Directive 1: Return every line of the rows below that contains the string "Embroidered".
****
REAGENT AND TEST CLASS GROUP OF COMPOUNDS
Soluble in cold or hot water. (If the unknown is soluble do NOT perform solubility tests below) Neutral, acidic or basic. (Test with litmus or universal indicator paper) Lower members of series. Neutral, e.g. alcohols; Acidic, e.g. acids, phenols; Basic, e.g. amines
Soluble in dil. HCl Basic Most amines (except III amines with only aromatic groups
Soluble in dil. NaOH Acidic Most acids, most phenols.
Soluble in NaHCO3 Strongly acidic Most carboxylic acids.
Insoluble in water, acid and alkali Neutral Hydrocarbons, nitrohydro-carbons, alkyl or aryl halides, esters and ethers. Higher molecular weight alcohols, aldehydes and ketones

E. Group Classification Tests

From the previous tests it is often possible to deduce the functional groups present in the unknown compound. Consult i.r. spectra when available.

Individual tests are then performed to identify and confirm the functional groups present.

NOTE:

1. Students are strongly advised against carrying out unnecessary tests, since not only are they a waste of time but also increase the possibility of error. Thus it is pointless to first test for alcohol or ketone in a basic compound containing nitrogen! Instead tests for amines, etc. should be done on such a compound.

2. A systematic approach cannot be overemphasised in group classification tests to avoid confusion and error.

F. Consultation of Literature

Once the functional group has been identified, reference is made to tables in a book on organic analysis, for assessing possibilities and for the preparation of suitable solid derivatives.

It should be noted that whilst two substances with the same functional group may sometimes have very similar b.p. or m.p., solid derivatives canusually be chosen from the literature, with m.p. differences of about 10 (or more), which distinguish between the two possibilities.

Example:
COMPOUND                    B.P.          DERIVATIVES (M.P.)
                                       2,4-DNPH  SEMICARBAZONE
Diethyl ketone              102           156         139 
Methyl n-propyl ketone      102           144         112 
G. Preparation of derivatives

The final characterisation of the unknown is made by the preparation of suitable solid derivatives. The derivative should be carefully selected and its m.p. should preferably be between 90 - 150 for ease of crystallisation and m.p. determination.

Preparation of one derivative should be attempted. The derivative should be purified by recrystallisation, dried and the m.p. determined. Derivatives should be submitted correctly labelled for assessment together with the record.

Recording of Results

The results should be recorded in a systematic manner. Results should be recorded in the practical book at the time (not written up afterwards).

A record should be made of every test carried out, no matter whether a NEGATIVE RESULT HAS BEEN OBTAINED.

Test, observation and inference should be given.

At the conclusion of the analysis a brief summary of results should be included, giving the name, b.p. or m.p., and formula of the analysed compound.

Qualitative Analysis for Elements (for reference only)

In organic compounds the elements commonly occurring along with carbon and hydrogen, are oxygen, nitrogen, sulphur, chlorine, bromine and iodine. The detection of these elements depends upon converting them to water-soluble ionic compounds and the application of specific tests.
****
Directive 2: In the excerpt on organic compound analysis, what range should the melting point of a chosen derivative preferably fall within?

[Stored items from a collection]
****
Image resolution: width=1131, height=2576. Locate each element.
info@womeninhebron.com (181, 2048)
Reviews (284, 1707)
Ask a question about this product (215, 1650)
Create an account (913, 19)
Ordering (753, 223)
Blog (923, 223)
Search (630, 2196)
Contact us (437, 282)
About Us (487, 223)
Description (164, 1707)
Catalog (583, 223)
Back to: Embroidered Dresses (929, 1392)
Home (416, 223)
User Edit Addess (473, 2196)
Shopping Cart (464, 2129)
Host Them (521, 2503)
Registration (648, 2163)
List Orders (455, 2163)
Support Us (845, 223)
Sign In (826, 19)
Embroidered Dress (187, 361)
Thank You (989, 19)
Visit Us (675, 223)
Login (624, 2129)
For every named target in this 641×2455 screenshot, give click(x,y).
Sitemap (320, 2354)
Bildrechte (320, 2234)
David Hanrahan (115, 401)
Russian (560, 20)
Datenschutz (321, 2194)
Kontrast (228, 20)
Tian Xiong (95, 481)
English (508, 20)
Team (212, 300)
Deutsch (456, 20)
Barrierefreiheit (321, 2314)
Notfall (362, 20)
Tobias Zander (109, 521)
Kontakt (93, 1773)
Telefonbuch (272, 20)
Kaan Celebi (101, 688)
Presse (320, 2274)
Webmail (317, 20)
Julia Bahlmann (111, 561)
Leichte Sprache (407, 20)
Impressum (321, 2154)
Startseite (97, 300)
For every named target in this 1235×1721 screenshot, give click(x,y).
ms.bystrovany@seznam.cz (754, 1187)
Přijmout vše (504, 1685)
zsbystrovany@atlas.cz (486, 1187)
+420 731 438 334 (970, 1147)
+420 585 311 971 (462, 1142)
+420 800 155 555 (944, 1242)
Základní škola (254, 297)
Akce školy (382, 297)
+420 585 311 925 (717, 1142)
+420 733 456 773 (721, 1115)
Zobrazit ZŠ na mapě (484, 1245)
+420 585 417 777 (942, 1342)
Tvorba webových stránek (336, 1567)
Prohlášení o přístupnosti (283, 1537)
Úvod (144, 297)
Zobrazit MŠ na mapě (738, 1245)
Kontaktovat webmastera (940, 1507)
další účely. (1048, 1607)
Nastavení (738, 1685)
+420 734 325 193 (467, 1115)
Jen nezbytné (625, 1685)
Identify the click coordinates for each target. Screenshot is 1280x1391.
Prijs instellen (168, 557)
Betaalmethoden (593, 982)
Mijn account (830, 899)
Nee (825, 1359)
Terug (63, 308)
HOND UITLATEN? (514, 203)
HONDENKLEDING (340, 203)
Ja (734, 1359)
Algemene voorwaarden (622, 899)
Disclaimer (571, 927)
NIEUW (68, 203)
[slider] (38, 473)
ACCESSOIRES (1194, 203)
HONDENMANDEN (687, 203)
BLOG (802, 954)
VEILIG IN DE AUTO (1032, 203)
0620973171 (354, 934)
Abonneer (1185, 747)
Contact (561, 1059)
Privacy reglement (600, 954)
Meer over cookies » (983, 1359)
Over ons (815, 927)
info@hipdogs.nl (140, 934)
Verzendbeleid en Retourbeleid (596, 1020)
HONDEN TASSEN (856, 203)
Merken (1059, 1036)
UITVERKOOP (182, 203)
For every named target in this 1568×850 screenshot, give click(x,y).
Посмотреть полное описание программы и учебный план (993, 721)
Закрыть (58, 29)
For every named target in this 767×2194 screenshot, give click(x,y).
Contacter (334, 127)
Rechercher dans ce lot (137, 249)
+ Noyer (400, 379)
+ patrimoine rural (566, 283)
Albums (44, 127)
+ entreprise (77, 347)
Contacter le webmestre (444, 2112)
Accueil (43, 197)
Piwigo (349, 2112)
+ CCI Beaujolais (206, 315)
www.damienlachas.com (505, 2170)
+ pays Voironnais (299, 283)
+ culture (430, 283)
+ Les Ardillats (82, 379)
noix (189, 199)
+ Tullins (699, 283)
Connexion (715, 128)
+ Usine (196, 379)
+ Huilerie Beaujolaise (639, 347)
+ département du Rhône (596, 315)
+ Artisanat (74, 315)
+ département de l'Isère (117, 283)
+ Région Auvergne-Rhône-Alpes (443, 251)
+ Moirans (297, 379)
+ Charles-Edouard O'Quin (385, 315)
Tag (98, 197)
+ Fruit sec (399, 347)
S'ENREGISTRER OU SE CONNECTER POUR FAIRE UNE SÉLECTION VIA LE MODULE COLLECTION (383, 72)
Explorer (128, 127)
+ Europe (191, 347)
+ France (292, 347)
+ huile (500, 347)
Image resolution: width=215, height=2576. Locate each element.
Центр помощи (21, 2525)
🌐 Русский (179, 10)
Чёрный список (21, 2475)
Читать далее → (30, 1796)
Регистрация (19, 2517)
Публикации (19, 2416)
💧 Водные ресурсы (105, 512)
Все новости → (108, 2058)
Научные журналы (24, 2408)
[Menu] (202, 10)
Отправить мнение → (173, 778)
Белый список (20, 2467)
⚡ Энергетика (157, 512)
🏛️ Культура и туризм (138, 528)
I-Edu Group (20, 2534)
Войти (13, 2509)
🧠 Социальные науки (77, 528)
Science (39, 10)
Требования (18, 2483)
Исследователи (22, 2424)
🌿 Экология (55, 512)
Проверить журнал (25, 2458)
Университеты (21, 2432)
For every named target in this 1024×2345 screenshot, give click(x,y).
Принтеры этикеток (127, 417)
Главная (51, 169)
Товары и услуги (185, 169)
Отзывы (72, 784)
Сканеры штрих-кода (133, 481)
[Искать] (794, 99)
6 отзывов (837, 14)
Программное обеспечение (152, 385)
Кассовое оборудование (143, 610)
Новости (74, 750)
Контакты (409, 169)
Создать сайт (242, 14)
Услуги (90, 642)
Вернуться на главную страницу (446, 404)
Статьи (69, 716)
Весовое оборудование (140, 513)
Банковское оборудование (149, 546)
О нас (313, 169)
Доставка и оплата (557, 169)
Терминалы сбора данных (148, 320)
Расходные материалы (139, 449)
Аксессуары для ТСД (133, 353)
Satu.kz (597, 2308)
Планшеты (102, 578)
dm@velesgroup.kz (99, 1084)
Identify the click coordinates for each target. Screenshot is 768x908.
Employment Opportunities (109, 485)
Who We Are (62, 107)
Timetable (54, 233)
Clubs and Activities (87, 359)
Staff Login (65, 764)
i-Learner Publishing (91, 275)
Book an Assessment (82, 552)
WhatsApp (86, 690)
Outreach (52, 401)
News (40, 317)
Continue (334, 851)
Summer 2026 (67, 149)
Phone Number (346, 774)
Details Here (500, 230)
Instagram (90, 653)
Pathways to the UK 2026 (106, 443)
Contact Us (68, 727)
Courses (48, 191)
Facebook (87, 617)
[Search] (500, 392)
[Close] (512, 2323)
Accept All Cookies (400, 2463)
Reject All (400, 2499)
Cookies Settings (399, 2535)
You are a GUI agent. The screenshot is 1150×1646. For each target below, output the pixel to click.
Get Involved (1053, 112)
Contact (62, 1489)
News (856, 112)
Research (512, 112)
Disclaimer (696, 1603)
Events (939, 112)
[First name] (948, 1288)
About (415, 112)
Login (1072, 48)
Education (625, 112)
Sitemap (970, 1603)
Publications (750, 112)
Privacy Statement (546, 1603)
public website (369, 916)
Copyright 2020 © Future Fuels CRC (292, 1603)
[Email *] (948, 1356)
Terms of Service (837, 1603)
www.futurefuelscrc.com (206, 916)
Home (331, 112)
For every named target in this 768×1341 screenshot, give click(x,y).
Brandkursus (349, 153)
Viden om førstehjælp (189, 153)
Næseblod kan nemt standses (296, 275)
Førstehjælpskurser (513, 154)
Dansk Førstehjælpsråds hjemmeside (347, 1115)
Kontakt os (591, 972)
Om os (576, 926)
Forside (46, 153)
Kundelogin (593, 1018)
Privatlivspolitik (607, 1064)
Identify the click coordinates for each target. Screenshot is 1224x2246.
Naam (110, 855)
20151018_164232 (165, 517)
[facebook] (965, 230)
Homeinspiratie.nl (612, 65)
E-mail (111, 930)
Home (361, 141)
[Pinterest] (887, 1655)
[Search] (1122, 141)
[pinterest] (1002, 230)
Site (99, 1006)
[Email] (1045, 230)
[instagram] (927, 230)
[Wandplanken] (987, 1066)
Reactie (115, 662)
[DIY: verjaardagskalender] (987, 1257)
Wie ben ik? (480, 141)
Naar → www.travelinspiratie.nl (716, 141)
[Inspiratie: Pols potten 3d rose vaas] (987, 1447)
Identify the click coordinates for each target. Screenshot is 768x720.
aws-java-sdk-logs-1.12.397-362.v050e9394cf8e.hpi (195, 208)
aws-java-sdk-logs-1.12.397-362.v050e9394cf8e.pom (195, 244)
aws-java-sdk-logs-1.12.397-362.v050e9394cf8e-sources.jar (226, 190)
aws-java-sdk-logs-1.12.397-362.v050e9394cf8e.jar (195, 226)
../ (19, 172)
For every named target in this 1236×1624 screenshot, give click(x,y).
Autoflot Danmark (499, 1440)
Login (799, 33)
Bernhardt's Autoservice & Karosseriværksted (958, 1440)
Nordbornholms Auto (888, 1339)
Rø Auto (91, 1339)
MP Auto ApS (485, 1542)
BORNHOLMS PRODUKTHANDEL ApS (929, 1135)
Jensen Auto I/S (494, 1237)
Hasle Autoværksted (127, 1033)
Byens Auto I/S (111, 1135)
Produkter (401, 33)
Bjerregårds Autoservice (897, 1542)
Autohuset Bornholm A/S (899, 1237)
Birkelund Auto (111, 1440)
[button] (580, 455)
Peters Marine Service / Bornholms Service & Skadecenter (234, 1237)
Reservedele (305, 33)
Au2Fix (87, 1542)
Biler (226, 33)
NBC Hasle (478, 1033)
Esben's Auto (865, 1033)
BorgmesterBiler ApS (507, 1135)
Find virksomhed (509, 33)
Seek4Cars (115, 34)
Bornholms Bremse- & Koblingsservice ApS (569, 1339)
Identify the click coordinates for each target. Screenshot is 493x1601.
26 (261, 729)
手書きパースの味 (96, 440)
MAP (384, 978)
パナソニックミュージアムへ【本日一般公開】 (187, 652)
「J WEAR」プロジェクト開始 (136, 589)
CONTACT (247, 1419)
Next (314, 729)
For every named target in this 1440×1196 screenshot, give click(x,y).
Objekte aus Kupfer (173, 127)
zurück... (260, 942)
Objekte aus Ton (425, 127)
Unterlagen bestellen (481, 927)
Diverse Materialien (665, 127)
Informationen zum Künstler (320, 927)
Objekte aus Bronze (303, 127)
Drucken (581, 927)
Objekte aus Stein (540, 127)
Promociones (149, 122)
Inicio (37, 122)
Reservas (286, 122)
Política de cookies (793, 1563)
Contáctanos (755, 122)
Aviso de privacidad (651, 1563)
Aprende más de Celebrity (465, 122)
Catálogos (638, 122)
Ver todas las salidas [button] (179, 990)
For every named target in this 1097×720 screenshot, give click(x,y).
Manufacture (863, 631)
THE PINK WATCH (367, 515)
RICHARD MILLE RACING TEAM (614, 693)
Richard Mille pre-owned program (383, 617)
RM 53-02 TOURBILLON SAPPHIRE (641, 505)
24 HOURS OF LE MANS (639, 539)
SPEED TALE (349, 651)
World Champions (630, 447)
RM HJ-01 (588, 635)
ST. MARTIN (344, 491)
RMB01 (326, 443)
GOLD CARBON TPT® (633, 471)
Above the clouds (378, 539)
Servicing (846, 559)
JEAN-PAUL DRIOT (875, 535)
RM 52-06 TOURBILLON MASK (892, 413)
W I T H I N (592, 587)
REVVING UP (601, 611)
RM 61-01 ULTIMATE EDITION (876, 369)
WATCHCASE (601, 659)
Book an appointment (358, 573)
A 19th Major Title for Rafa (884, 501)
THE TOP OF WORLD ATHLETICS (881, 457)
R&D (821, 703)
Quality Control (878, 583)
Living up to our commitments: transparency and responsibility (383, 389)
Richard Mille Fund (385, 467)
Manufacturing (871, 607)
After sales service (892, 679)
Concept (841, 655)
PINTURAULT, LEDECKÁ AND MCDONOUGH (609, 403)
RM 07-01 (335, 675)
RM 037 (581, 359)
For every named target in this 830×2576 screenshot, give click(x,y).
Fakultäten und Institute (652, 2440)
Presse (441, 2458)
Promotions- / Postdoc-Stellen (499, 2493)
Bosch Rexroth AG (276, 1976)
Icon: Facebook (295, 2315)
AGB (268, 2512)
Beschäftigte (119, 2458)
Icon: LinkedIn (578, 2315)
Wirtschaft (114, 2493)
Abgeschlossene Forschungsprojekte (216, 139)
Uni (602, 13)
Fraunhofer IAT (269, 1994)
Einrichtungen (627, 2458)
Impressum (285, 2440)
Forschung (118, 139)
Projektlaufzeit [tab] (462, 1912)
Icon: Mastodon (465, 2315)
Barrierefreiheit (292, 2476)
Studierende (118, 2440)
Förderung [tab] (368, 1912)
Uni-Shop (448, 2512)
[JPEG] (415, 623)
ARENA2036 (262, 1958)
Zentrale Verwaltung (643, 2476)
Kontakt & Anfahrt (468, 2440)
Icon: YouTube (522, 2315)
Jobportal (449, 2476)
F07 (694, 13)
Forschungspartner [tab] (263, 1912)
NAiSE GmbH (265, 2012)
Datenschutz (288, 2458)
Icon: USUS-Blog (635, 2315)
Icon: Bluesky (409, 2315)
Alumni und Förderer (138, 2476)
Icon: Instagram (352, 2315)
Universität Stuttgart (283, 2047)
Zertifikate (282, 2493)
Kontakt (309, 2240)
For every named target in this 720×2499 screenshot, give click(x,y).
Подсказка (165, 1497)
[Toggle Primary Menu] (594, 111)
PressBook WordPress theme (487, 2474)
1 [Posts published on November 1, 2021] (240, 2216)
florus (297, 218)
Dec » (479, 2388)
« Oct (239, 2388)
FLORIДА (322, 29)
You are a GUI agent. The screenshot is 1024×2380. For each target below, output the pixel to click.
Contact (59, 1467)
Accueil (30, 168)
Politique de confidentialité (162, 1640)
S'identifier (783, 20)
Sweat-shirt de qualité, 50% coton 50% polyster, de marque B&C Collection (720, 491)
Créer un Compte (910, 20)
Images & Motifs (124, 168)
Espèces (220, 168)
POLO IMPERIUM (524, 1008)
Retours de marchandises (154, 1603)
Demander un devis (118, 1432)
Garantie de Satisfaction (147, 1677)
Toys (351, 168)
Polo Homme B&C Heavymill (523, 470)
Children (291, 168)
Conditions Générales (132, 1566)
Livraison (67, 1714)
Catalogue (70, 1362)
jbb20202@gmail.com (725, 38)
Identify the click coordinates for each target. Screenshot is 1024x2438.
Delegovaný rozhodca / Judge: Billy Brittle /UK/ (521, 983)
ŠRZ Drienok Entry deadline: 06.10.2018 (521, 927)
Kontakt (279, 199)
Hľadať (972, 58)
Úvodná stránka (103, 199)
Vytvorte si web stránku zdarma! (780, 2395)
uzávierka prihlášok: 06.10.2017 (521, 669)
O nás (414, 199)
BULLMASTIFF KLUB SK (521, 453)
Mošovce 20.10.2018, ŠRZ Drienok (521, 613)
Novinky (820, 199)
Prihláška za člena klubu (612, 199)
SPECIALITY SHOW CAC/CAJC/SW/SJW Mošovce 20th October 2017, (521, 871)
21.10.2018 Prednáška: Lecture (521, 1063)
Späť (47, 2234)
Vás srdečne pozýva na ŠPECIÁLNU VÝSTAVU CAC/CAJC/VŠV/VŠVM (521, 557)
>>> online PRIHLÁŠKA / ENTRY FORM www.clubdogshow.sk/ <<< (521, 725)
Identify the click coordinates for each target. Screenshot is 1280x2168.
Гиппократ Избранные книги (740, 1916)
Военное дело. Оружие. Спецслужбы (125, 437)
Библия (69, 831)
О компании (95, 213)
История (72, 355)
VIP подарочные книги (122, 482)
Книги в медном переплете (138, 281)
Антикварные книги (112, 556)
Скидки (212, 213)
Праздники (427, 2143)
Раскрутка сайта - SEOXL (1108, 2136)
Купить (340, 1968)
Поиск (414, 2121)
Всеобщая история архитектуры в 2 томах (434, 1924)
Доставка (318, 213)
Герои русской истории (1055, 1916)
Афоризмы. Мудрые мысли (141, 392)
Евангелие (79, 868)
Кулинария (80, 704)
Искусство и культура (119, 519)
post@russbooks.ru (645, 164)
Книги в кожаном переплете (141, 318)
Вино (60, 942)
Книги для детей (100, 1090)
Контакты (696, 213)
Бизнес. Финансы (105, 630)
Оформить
****
Full solution 1:
Back to: Embroidered Dresses (929, 1392)
Embroidered Dress (187, 361)

Full solution 2: Between 90 and 150.